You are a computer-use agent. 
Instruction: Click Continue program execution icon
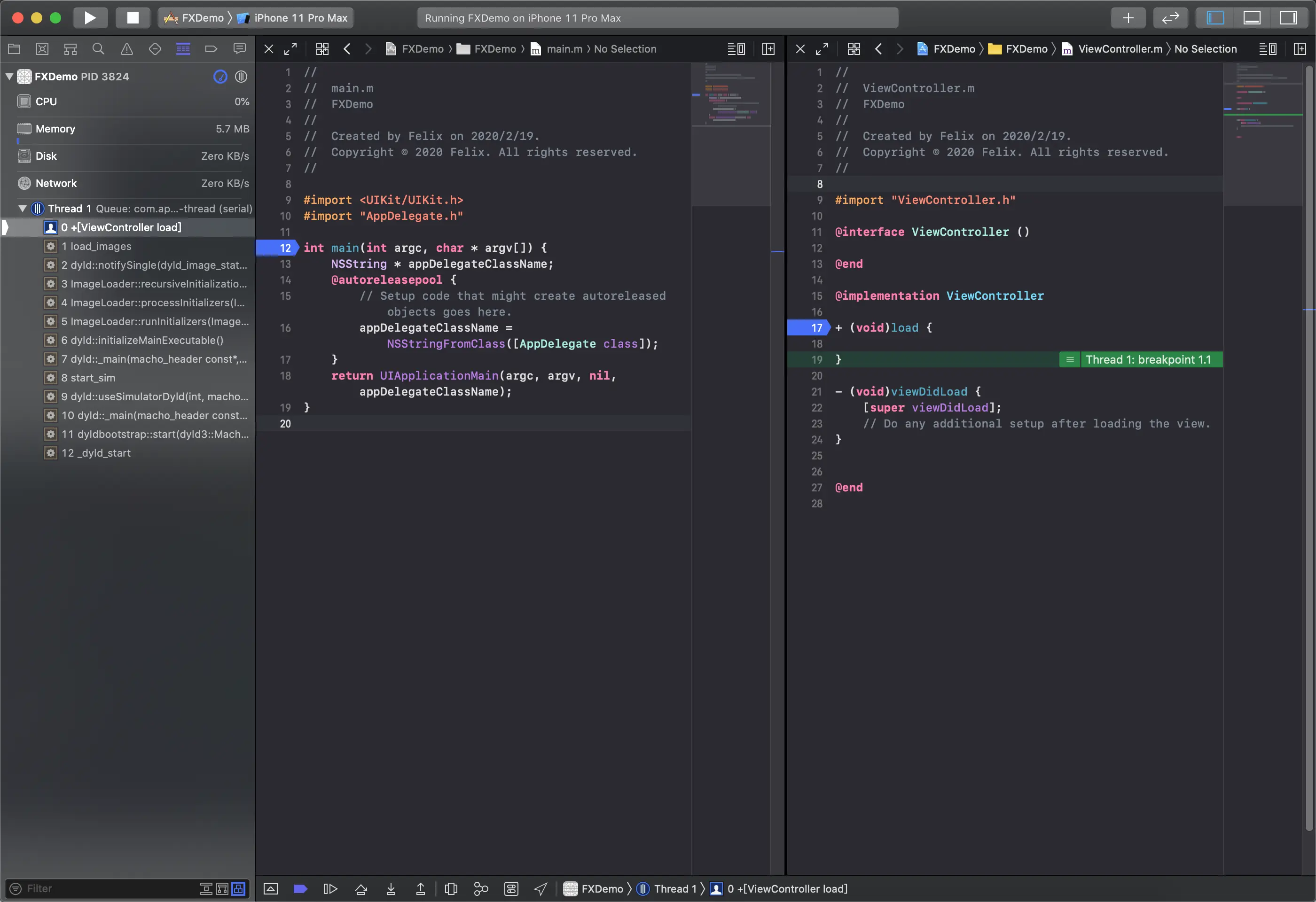[330, 889]
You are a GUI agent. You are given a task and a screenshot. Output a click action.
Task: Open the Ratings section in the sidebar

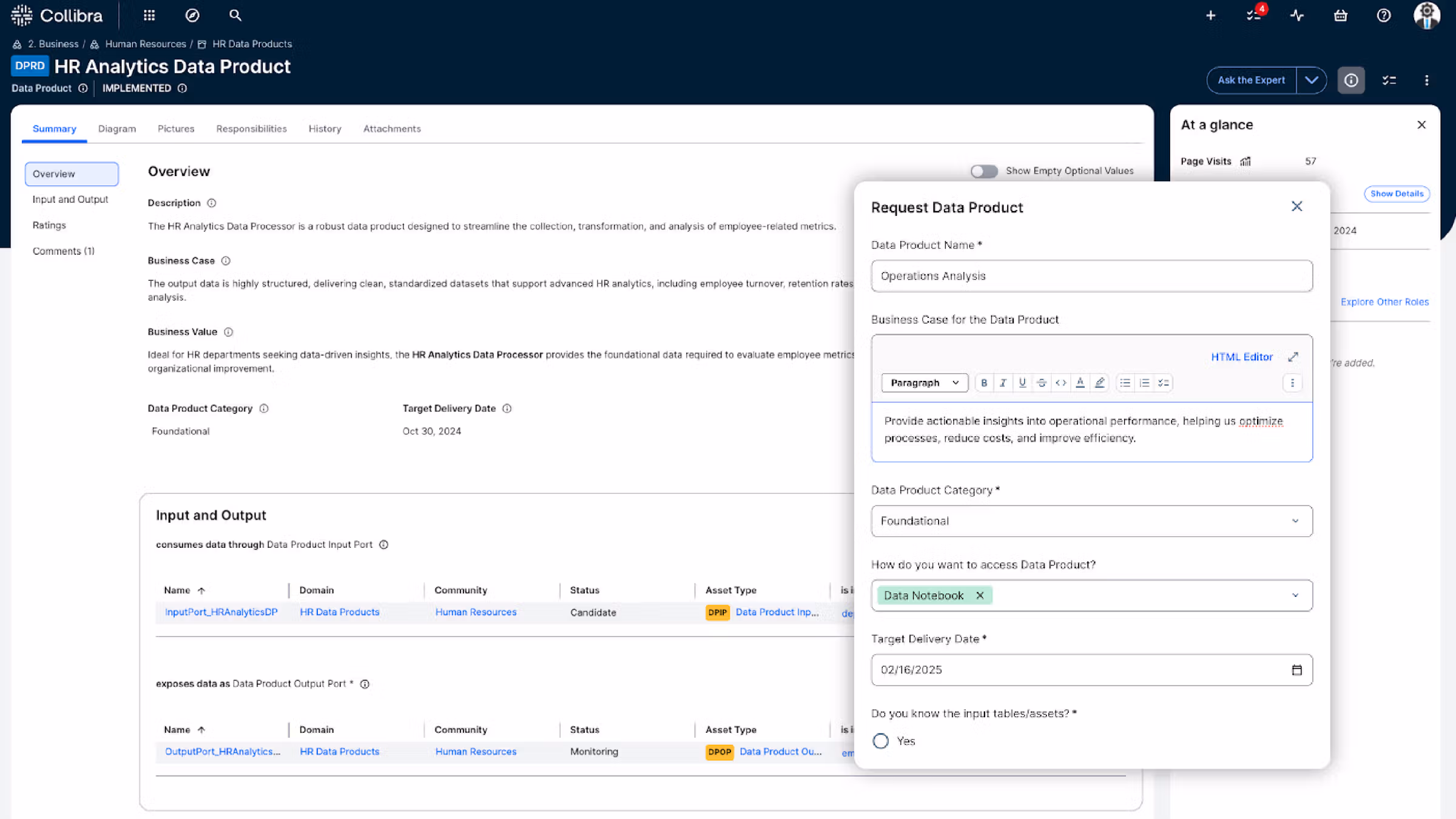click(49, 225)
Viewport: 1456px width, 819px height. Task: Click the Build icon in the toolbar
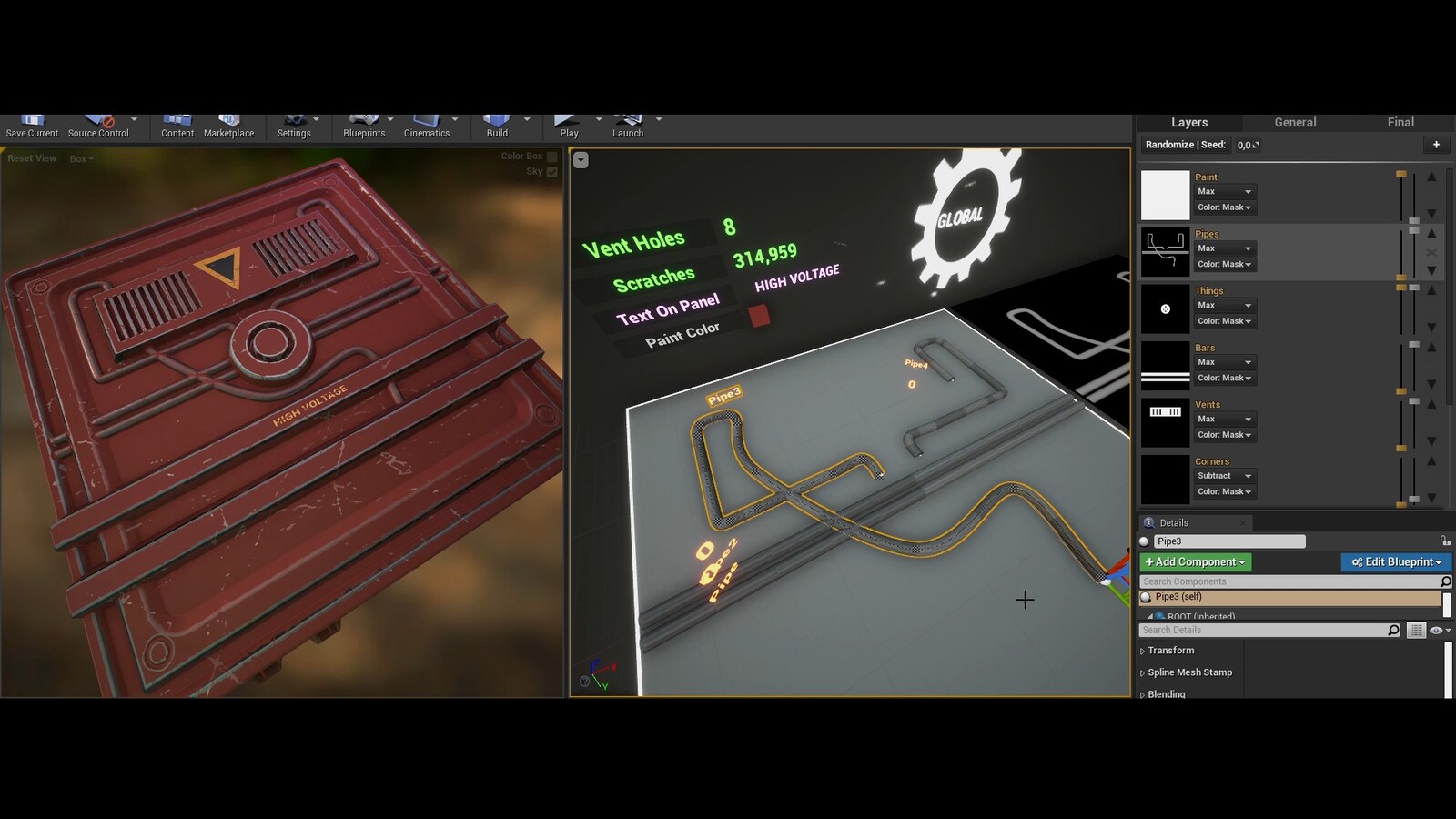[x=496, y=123]
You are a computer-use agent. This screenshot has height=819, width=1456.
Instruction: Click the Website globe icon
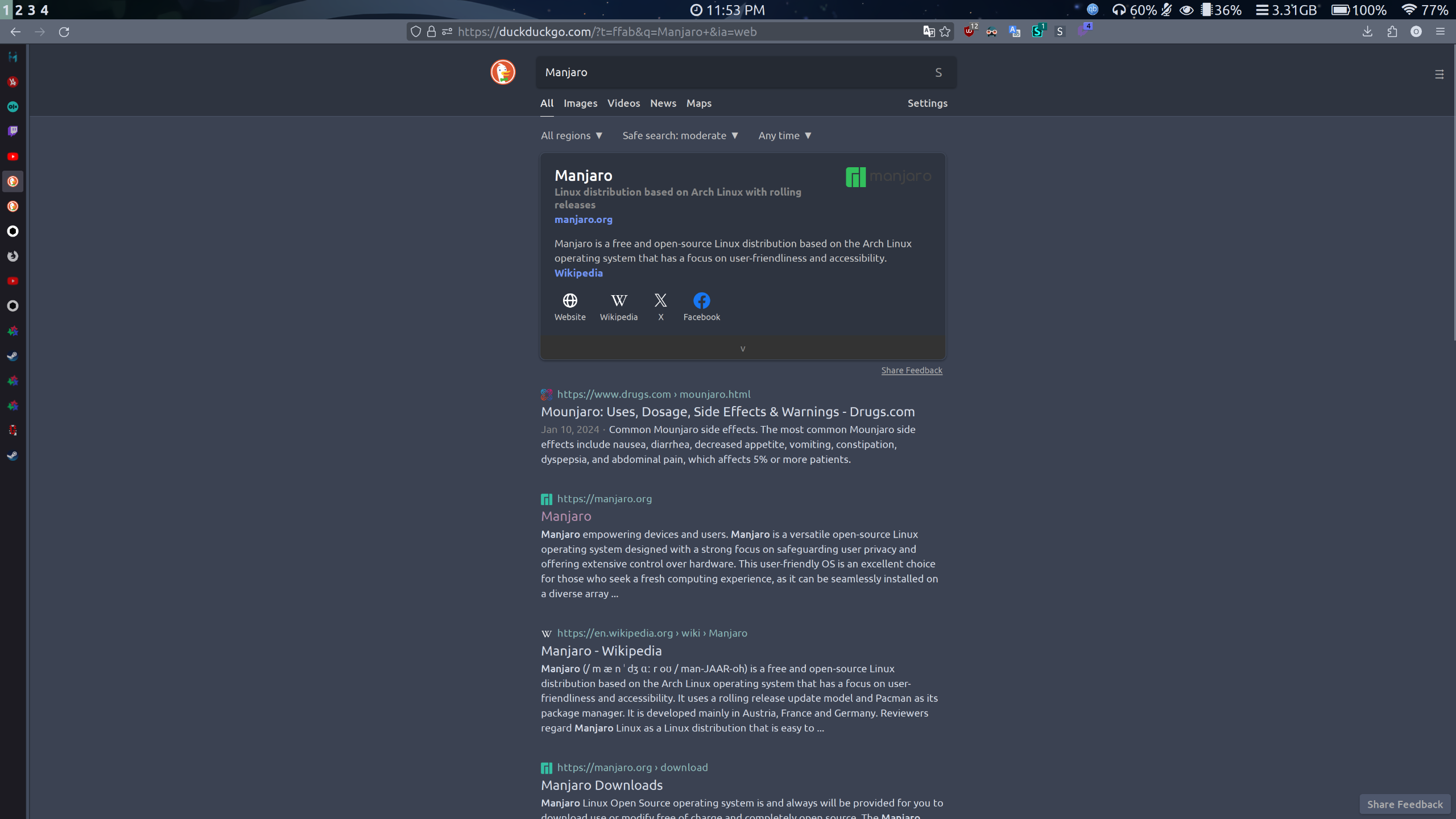(x=570, y=300)
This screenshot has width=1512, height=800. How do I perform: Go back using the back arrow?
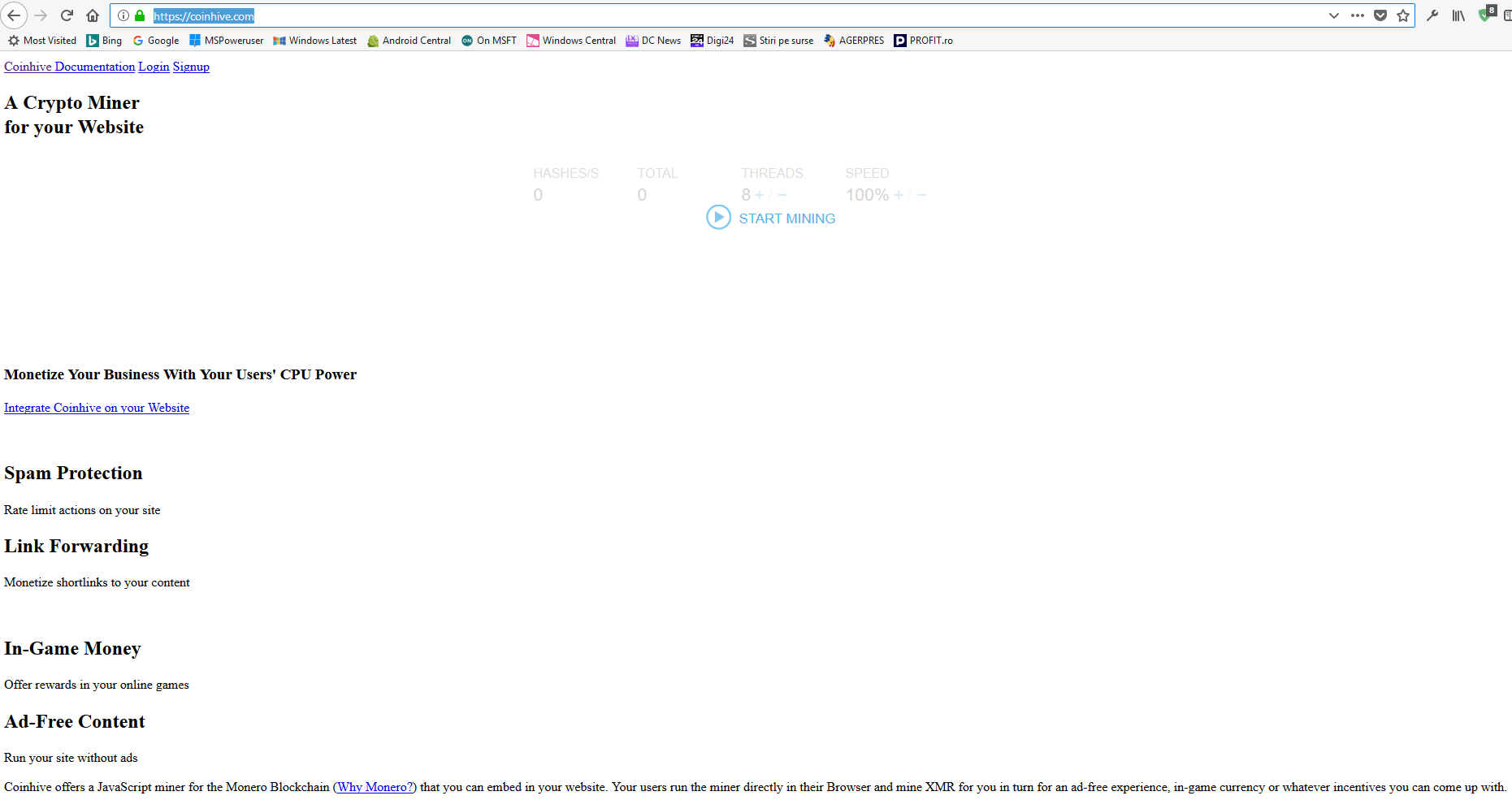14,15
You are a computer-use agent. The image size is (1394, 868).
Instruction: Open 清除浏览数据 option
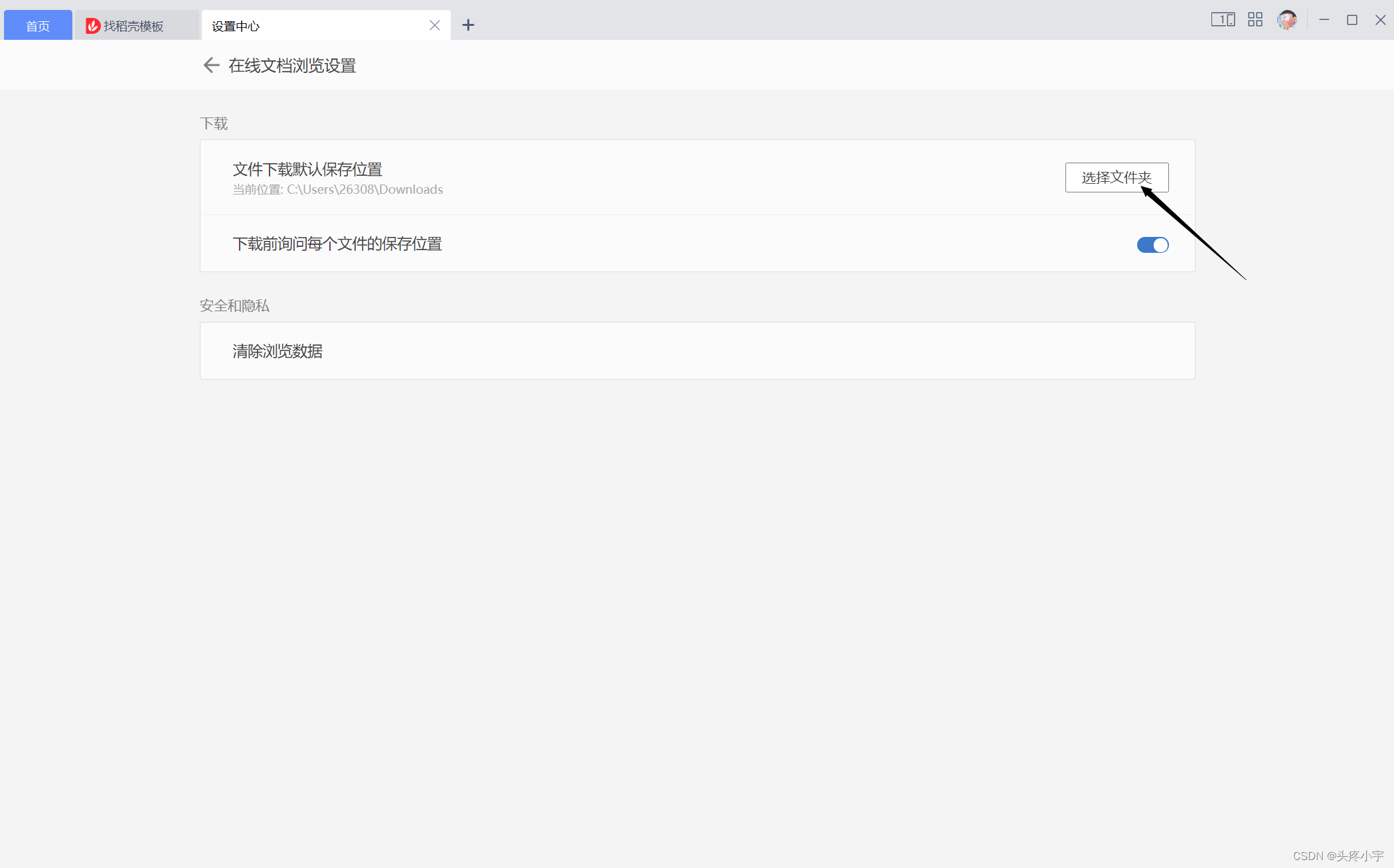coord(277,351)
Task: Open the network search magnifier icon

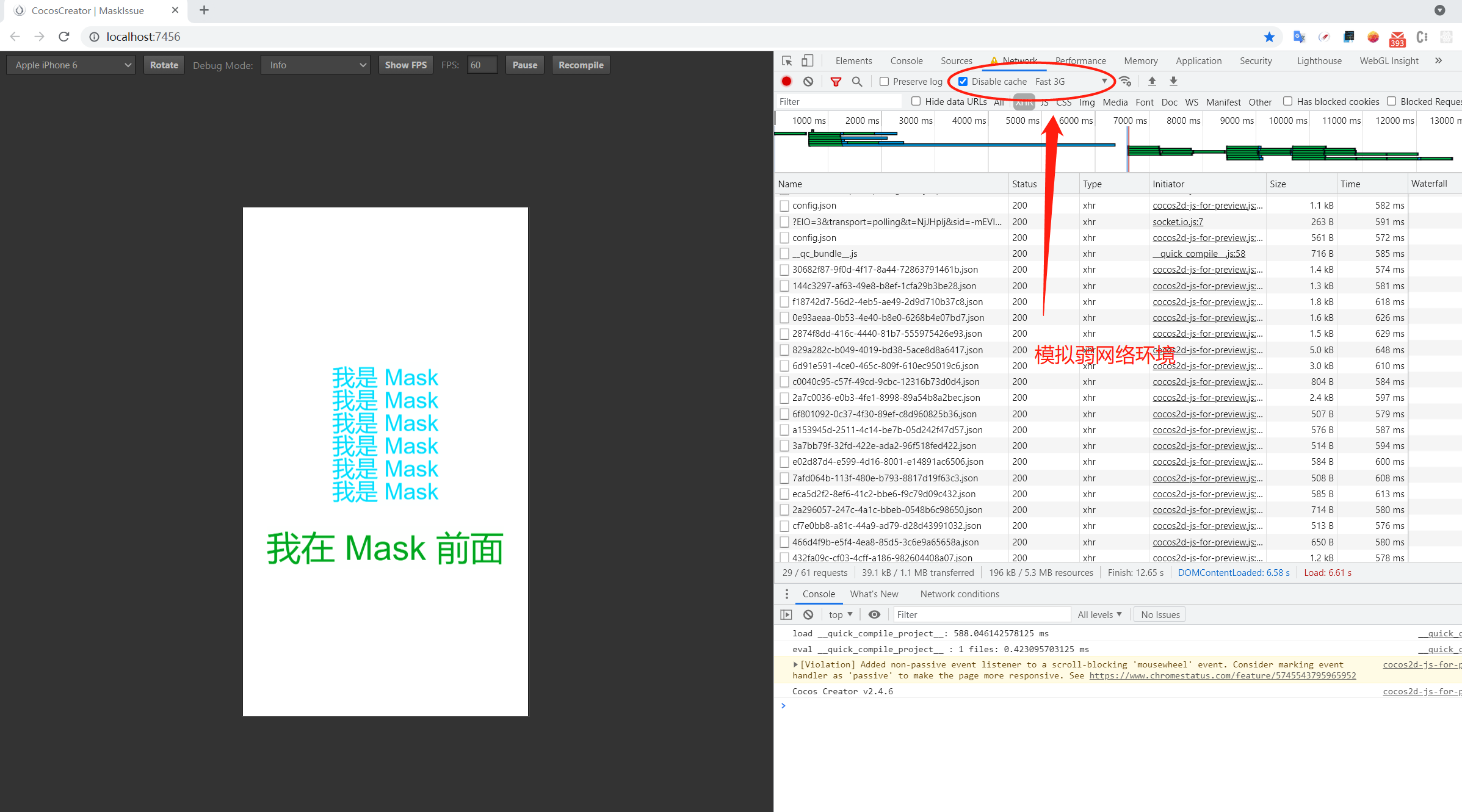Action: coord(857,81)
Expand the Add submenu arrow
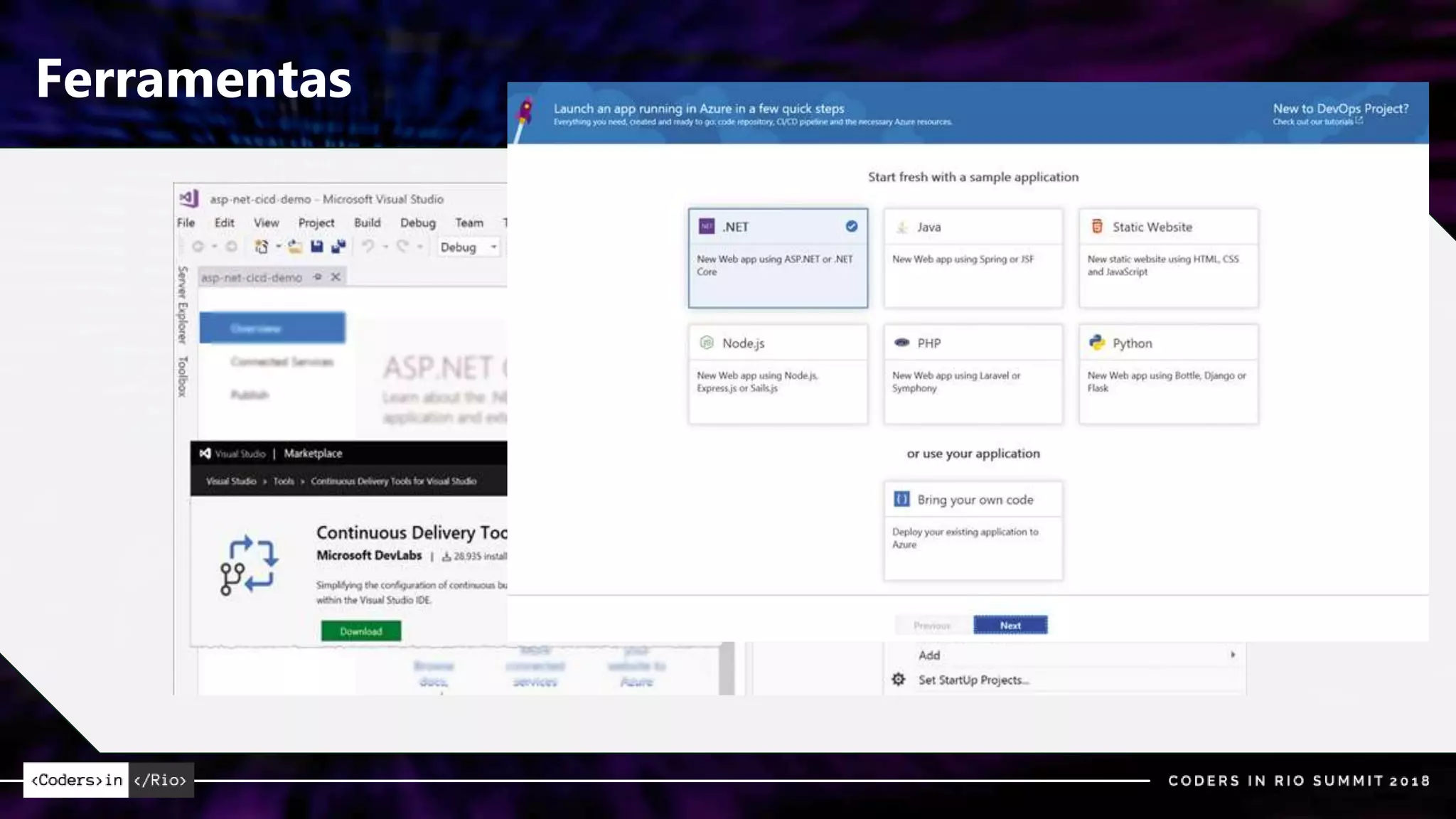Viewport: 1456px width, 819px height. click(x=1233, y=655)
_ _ _ _ _
# Work to complete
Look through the records for the string "computer". Copy every line that has it.

# Your solution
You are a computer-use agent. 
You are a computer-use agent. This screenshot has height=819, width=1456.
You are a computer-use agent. The image size is (1394, 868).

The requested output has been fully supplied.